» TASK STATEMENT: Can you copy out, word for word, the lines running from the one containing "This screenshot has height=861, width=1400." through the one containing "The height and width of the screenshot is (544, 1024).", with both of those lines included?
>> Begin EXTRACTED MATERIAL
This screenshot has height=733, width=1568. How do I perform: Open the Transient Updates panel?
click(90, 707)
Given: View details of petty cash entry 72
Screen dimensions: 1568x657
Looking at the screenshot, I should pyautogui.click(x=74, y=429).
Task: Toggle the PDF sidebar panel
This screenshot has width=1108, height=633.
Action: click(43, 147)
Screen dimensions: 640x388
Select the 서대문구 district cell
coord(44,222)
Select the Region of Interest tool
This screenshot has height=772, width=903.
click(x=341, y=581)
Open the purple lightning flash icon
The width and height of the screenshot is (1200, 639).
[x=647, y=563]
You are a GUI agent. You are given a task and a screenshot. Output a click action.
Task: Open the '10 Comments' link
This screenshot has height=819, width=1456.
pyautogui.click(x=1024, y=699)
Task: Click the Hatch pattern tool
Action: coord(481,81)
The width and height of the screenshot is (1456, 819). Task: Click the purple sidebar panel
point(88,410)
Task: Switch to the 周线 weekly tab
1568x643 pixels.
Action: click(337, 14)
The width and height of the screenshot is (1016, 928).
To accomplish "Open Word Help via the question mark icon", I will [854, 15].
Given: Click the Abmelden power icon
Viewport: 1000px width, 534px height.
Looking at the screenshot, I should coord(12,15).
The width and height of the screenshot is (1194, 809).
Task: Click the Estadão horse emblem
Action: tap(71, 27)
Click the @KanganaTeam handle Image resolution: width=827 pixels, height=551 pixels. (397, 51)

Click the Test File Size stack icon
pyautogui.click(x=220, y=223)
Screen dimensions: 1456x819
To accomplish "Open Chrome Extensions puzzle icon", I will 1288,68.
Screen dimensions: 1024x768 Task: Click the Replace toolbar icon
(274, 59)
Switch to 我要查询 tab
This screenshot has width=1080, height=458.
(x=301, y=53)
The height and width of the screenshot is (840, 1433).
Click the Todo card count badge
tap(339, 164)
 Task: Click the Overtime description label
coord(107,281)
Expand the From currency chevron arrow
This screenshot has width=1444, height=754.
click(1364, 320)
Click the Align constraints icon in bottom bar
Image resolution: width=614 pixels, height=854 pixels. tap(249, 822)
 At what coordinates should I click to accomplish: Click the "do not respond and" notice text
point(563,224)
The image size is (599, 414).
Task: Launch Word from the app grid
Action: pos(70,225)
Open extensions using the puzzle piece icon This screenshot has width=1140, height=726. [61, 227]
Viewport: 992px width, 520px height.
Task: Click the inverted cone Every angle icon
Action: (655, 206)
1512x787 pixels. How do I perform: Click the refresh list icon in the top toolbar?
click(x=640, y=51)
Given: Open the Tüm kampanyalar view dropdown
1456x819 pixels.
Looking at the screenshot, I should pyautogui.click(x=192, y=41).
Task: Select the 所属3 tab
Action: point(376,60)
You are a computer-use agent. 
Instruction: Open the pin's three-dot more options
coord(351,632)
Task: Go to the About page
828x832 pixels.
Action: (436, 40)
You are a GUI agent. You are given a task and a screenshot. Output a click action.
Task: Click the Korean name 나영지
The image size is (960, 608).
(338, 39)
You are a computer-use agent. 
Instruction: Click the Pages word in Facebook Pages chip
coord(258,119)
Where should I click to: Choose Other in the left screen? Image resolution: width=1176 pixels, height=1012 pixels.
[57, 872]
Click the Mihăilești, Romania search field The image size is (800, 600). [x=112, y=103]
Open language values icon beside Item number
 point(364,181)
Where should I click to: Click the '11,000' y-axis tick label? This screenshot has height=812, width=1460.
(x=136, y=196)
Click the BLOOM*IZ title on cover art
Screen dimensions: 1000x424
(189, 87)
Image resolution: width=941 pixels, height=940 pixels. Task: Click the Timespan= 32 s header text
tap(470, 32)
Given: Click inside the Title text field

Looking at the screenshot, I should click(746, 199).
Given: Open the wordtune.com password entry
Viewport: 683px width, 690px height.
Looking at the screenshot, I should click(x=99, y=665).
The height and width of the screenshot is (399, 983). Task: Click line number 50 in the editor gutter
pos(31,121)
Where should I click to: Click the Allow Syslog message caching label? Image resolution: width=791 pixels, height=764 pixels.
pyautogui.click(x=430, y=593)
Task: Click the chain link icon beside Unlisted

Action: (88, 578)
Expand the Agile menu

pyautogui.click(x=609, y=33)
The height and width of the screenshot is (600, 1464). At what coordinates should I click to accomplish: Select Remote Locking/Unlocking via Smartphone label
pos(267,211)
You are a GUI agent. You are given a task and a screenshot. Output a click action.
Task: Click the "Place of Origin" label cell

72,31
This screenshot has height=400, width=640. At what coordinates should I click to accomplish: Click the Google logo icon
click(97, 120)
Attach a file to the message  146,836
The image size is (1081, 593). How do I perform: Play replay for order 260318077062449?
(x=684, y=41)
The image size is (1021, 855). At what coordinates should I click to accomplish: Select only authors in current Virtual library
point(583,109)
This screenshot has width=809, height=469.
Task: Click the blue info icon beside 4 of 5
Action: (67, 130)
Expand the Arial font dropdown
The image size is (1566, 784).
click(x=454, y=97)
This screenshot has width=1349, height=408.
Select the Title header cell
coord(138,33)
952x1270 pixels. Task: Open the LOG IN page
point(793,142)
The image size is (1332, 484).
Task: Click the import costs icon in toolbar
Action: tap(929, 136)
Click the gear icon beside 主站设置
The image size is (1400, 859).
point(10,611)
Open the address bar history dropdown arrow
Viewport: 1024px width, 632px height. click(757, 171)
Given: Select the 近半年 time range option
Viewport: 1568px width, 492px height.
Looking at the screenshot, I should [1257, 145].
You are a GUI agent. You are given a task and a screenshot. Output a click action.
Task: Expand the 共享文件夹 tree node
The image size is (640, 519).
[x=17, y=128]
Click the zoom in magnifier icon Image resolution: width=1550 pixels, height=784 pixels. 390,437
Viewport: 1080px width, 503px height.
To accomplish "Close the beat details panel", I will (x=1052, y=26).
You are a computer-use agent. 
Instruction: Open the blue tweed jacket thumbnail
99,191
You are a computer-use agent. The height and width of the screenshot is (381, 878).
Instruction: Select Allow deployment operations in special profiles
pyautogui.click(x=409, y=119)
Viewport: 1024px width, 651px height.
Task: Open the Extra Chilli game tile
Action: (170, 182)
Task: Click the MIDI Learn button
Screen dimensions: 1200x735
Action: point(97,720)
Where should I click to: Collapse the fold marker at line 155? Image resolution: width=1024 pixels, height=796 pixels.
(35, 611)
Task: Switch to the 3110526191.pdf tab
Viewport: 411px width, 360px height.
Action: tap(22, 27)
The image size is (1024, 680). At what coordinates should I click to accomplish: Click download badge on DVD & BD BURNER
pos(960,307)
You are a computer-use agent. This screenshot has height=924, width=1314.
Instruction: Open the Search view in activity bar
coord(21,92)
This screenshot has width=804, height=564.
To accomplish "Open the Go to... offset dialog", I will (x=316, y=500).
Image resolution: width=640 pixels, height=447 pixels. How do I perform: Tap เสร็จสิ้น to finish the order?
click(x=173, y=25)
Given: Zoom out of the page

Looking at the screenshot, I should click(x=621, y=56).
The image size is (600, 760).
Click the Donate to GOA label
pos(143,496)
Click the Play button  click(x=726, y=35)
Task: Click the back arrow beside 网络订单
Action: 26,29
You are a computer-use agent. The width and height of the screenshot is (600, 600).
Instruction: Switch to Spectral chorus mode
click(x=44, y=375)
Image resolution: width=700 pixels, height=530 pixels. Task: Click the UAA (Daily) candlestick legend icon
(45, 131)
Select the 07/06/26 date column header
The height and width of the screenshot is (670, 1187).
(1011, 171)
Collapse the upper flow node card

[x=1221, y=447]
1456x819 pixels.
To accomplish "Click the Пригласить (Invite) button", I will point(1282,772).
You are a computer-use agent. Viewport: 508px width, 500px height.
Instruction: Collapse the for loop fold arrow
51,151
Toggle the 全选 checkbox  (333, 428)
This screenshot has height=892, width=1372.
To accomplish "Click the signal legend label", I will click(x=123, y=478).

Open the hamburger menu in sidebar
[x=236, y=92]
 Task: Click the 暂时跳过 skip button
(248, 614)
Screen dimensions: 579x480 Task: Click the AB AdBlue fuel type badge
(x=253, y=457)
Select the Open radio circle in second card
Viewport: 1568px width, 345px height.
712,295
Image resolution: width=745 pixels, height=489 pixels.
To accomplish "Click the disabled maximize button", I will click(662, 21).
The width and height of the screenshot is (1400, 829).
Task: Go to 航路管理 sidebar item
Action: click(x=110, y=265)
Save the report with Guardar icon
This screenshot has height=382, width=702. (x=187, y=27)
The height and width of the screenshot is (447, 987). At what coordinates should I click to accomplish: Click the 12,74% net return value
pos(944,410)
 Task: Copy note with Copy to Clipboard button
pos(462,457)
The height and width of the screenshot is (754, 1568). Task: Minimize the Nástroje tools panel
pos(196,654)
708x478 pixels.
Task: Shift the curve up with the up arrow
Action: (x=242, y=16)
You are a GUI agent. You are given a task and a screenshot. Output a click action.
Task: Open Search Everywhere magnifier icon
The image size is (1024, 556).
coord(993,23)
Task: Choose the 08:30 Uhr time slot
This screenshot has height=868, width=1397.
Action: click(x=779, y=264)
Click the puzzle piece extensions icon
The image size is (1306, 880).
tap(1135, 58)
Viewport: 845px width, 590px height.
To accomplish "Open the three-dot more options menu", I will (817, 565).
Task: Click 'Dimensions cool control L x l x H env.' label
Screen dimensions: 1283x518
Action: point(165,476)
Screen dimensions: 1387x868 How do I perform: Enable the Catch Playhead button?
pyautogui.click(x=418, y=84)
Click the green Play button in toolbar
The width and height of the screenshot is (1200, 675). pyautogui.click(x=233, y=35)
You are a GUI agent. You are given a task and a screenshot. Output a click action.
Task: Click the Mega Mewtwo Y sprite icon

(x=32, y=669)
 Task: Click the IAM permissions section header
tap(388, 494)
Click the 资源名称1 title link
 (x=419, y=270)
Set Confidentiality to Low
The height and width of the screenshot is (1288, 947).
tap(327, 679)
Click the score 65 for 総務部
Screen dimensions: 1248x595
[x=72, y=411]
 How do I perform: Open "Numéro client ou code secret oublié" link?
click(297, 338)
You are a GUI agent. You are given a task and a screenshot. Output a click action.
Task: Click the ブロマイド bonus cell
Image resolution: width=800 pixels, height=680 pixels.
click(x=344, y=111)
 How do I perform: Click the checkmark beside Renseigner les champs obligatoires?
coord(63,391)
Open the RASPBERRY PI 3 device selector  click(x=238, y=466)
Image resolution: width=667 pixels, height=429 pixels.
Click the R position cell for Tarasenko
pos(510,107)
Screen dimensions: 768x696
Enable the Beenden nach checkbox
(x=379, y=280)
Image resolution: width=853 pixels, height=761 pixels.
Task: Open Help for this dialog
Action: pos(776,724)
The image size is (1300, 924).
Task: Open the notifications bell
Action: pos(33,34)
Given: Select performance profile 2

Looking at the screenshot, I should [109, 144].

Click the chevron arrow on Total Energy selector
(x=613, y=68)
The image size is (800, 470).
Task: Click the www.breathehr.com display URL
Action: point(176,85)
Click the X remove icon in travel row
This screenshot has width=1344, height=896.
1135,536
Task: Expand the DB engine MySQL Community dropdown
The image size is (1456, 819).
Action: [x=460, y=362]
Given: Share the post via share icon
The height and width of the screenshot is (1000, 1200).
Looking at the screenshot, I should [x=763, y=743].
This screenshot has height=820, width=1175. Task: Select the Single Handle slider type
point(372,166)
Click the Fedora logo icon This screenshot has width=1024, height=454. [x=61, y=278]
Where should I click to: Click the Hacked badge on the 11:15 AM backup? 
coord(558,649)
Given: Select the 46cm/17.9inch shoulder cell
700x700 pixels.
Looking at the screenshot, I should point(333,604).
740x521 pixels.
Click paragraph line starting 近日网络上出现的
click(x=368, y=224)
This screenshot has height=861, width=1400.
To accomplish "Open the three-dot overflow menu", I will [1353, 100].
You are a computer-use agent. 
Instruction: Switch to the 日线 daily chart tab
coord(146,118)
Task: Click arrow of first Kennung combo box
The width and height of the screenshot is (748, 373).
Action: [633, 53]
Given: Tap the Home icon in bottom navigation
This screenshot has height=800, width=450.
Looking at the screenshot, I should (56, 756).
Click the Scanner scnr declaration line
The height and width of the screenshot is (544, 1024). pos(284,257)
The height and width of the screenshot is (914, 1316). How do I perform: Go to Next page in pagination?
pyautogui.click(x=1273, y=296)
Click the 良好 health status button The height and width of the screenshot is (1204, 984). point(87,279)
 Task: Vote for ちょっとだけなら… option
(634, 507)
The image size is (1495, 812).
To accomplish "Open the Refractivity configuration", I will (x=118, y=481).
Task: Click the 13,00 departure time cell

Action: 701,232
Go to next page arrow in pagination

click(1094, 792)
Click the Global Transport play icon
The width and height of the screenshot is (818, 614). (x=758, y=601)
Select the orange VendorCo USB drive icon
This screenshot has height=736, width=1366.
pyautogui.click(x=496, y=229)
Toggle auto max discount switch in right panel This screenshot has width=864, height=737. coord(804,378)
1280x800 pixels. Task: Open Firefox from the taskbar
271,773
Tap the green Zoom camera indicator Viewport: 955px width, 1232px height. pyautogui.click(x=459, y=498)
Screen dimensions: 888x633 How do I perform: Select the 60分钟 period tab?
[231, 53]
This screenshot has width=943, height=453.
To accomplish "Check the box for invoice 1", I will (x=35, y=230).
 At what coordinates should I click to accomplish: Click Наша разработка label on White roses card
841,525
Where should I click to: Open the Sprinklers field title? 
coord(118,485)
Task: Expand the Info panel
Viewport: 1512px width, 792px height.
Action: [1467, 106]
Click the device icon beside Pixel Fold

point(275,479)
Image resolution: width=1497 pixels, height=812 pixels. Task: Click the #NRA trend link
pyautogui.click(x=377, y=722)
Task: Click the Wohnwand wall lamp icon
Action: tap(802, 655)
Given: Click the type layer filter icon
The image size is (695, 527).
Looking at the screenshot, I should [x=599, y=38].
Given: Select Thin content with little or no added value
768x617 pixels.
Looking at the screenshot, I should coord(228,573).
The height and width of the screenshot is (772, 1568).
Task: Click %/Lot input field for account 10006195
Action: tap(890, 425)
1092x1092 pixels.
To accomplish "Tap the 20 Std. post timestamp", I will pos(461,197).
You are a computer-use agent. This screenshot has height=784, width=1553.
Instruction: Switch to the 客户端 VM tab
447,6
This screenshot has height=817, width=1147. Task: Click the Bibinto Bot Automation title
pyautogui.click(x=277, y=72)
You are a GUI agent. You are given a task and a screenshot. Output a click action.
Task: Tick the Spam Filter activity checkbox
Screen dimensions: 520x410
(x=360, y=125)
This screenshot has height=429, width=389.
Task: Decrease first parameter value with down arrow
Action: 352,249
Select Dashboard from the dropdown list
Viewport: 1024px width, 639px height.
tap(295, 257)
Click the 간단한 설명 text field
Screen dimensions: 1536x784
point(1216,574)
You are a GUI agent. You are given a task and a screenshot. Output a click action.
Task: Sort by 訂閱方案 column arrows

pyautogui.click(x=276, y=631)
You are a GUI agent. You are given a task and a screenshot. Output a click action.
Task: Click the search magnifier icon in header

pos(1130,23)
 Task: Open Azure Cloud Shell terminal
>> End EXTRACTED MATERIAL
» SOLUTION:
This screenshot has height=861, width=1400.
To accomplish "Open the three-dot overflow menu", I will [1353, 100].
You are a computer-use agent. 
Instruction: Switch to the 日线 daily chart tab
coord(146,118)
Task: Click arrow of first Kennung combo box
The width and height of the screenshot is (748, 373).
Action: [633, 53]
Given: Tap the Home icon in bottom navigation
This screenshot has height=800, width=450.
Looking at the screenshot, I should (56, 756).
Click the Scanner scnr declaration line
The height and width of the screenshot is (544, 1024). pos(284,257)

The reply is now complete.